I would likely have appreciated some kind of scorecard, to help me figure out who was part of which faction, and perhaps with a chart indicating the McGuffin in play at this particular point. The key? The statue? The fake copy of the key, which I may have forgotten to mention earlier? It’s all rather confusing, a cinematic version of three-card monte, in which the elements are swirled around at a dizzying speed, apparently designed to perplex, rather than enlighten. Yet, it remains entertaining, in the way only a Cantonese cover-version of James Bond could be.

Depite the poster, the talents  of Cheng that are put to use here are more towards the musical end, rather than the martial side. Indeed, save for a battle around the bath-house against a pair of enemy agents, and a roof-top face-off against the head of the Triad gang, it’s light on the meaningful action for her. Despite this, it certainly qualifies for inclusion, with Li demonstrating a persistent level of smart feistiness that is not out of line with her more fisticuff-oriented roles. [I’d love to have seen a prequel depicting her thieving days, and explaining how she ended up becoming a nightclub act!]
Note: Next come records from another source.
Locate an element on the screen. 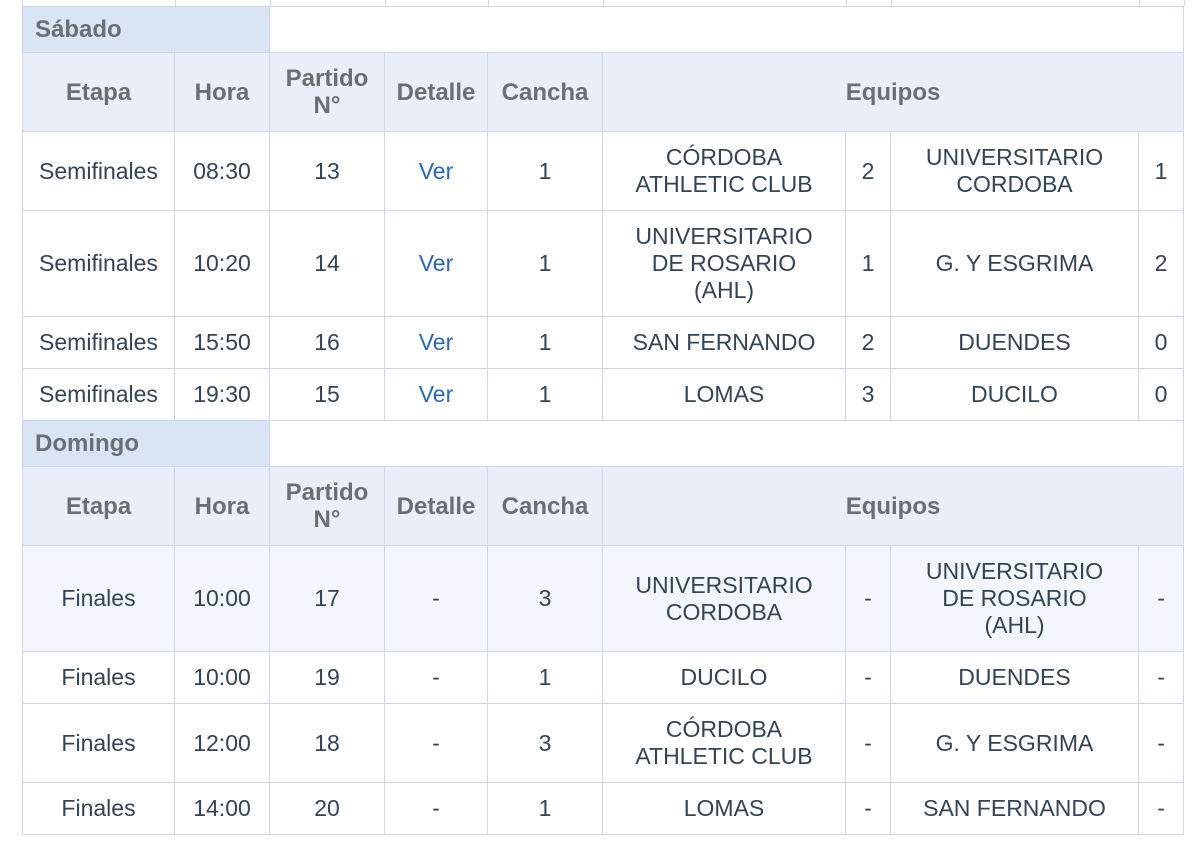  home-team-cell: CÓRDOBA ATHLETIC CLUB is located at coordinates (724, 171).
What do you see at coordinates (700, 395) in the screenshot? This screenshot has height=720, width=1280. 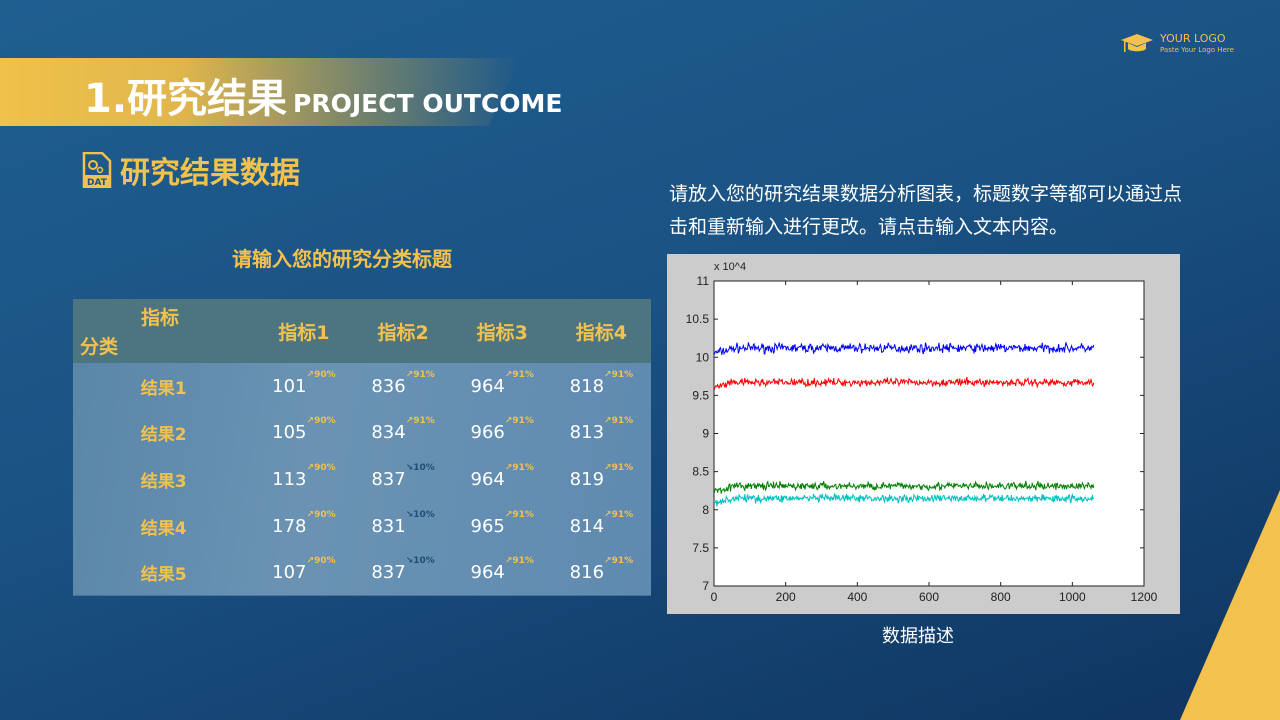 I see `y-tick-label: 9.5` at bounding box center [700, 395].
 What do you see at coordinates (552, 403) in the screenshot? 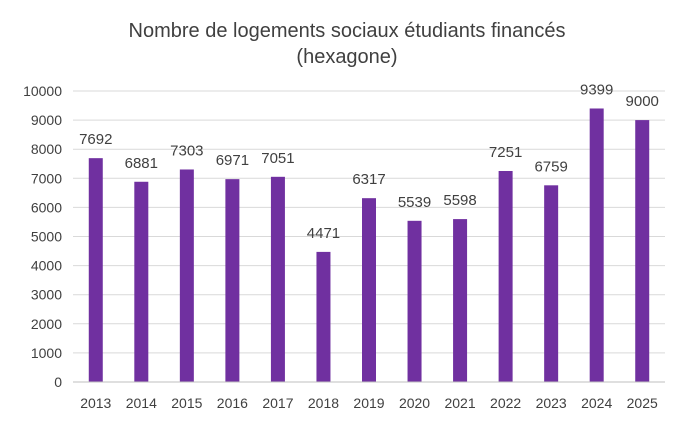
I see `x-tick-label: 2023` at bounding box center [552, 403].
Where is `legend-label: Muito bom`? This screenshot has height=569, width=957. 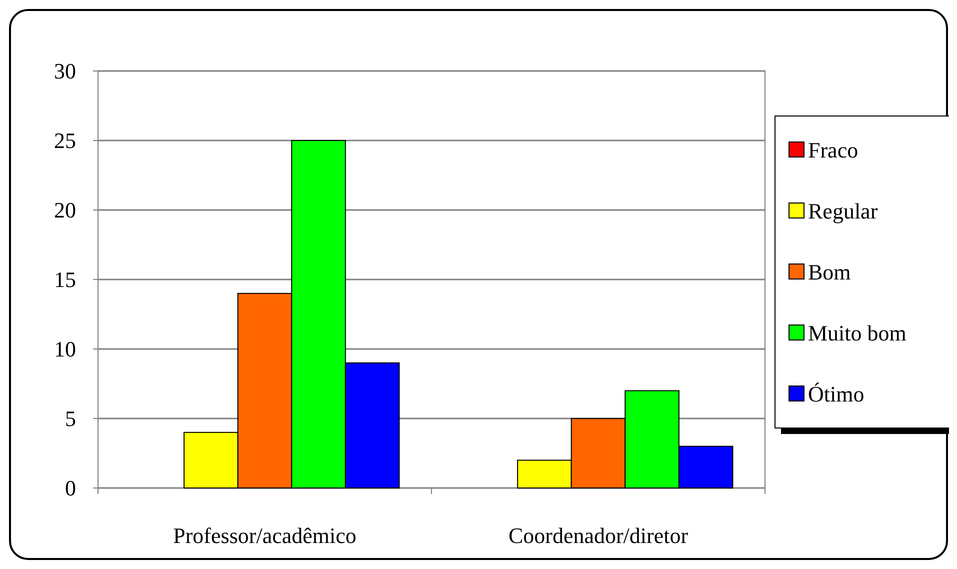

The best parts are when the film is at its most inventive, such as the trio of singing assassins with their lethal musical instruments, also a nightclub act. Bit of a giveaway that the lyrics to their song go, “We are world-famous for assassination, a few notes and you’re dead”! And if I ever become an evil overlord, who has access to a fiendish death machine, I will always check who is in said machine before I activate it, even if I am sure I placed my prisoner in there a few minutes earlier… Although sporadic, I found those fun moments did provide enough entertainment to repay my investment of time.